Interestingly, one can find imperialist discourses in the 19th that are closer to Trump's tweet than to Lenin's theory. For instance, in a 1884 speech, Jules Ferry justified french colonial expansion because of the need to find new outlets for exports :
"In the area of economics, I am placing before you, with the support of some statistics, the considerations that justify the policy of colonial expansion, as seen from the perspective of a need, felt more and more urgently by the industrialized population of Europe and especially the people of our rich and hardworking country of France: the need for outlets [for exports]. Is this a fantasy? Is this a concern [that can wait] for the future? Or is this not a pressing need, one may say a crying need, of our industrial population? I merely express in a general way what each one of you can see for himself in the various parts of France. Yes, what our major industries [textiles, etc.], irrevocably steered by the treaties of 1860-1 into exports, lack more and more are outlets. Why? Because next door Germany is setting up trade barriers; because across the ocean the United States of America have become protectionists, and extreme protectionists at that; because not only are these great markets . . . shrinking, becoming more and more difficult of access, but these great states are beginning to pour into our own markets products not seen there before."
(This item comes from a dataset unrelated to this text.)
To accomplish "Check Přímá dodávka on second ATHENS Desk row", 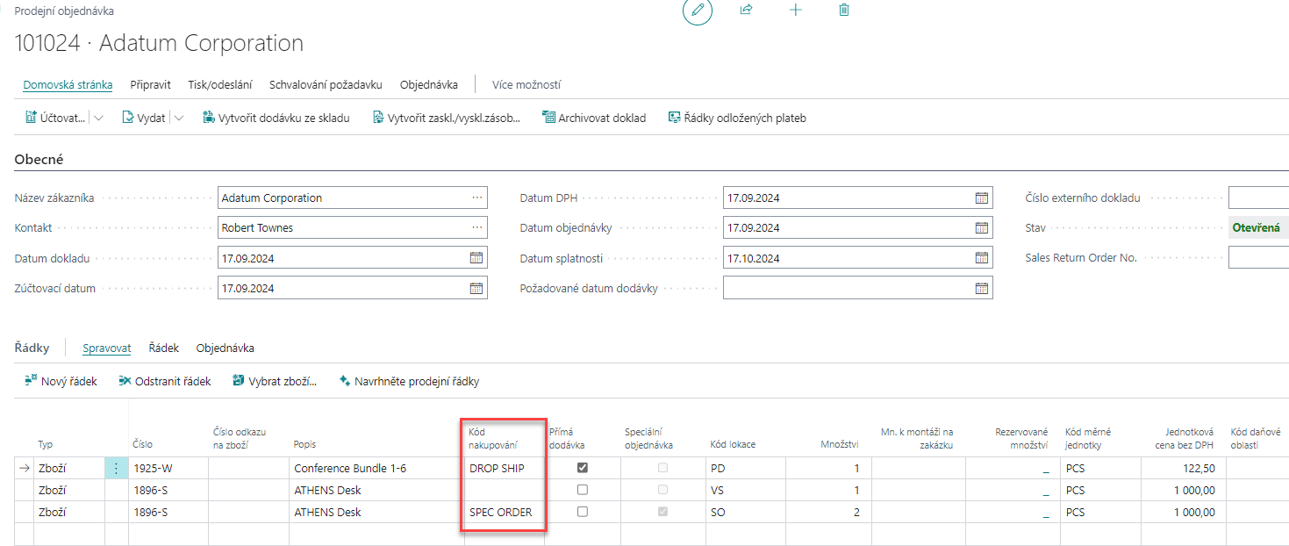I will pos(583,512).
(https://www.thelatinlibrary.com/imperialism/readings/ferry.html)
I also distinctly remember being taught that one of the causes for World War I was Germany's problem of industrial surpluses, and the fact that unlike France and the UK, Germany did not have a colonial empire where they could sell them off (I don't know which historian was the source, though).
So perhaps, historically as well, imperialism was as much about captive markets than it was about extraction of resources.
Fully on board with the theory of an historical dingbat imperialism, too. Studying colonial history, it's often striking how much the colonial ventures were an outlet for all kinds of adventurers and misfits who had no place elsewhere. Which makes the way the misfits in Trump's administration eye over Greenland quite striking.
Wonder what Lenin would make of the most parasitic and unproductive sectors imaginable - gambling and crypto-asset trading (more gambling) - being among the few capital accumulation growth sectors in 2026.